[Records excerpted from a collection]
════════════════════

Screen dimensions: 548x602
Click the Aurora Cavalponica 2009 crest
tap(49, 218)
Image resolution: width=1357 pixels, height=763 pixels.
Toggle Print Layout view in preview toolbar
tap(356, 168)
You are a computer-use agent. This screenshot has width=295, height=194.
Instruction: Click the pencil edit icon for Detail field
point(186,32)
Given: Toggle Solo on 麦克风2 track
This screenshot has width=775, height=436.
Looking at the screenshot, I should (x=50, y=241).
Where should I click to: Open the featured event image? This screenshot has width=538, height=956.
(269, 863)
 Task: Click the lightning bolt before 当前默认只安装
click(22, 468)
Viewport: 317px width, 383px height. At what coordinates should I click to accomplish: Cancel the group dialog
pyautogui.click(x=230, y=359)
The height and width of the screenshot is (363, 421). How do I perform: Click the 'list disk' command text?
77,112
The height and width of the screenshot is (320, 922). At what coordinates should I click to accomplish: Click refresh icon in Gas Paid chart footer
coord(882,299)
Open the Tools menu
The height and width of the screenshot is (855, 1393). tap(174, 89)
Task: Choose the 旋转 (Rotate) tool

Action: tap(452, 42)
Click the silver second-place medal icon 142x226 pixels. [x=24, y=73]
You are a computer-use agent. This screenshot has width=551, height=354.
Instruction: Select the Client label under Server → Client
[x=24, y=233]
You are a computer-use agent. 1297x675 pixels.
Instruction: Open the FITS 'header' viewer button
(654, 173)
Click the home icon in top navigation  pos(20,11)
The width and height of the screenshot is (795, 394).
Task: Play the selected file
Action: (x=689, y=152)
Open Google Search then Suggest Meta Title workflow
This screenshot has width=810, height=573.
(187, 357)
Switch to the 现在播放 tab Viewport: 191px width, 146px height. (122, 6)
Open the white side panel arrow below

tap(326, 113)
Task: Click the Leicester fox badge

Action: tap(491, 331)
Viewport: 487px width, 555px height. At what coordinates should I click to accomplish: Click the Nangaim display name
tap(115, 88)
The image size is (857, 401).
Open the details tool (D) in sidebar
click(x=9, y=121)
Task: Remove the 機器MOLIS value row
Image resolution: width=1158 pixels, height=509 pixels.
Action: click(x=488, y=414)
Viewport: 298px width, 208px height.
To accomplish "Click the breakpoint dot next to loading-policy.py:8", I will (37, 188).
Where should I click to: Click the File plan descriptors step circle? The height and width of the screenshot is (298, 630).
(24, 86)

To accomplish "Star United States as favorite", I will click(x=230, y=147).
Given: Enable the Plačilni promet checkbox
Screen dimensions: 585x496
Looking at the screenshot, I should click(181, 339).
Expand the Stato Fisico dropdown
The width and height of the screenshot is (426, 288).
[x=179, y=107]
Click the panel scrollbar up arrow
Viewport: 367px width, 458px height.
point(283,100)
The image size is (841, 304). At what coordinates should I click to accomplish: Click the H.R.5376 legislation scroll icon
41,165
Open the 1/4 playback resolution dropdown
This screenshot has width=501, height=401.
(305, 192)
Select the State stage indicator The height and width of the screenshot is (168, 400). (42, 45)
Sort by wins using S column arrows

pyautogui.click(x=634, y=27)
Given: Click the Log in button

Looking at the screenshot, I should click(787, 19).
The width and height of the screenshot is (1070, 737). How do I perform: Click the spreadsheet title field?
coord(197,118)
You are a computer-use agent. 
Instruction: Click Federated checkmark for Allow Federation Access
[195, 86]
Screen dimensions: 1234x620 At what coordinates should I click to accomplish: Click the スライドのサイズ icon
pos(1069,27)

════════════════════

PROBLEM - Copy out, word for word, the part of the entries above that begins at the line with "Viewport: 298px width, 208px height." and ends at the line with "Given: Enable the Plačilni promet checkbox", including both.

EXERCISE ANSWER -
Viewport: 298px width, 208px height.
To accomplish "Click the breakpoint dot next to loading-policy.py:8", I will (37, 188).
Where should I click to: Click the File plan descriptors step circle? The height and width of the screenshot is (298, 630).
(24, 86)

To accomplish "Star United States as favorite", I will click(x=230, y=147).
Given: Enable the Plačilni promet checkbox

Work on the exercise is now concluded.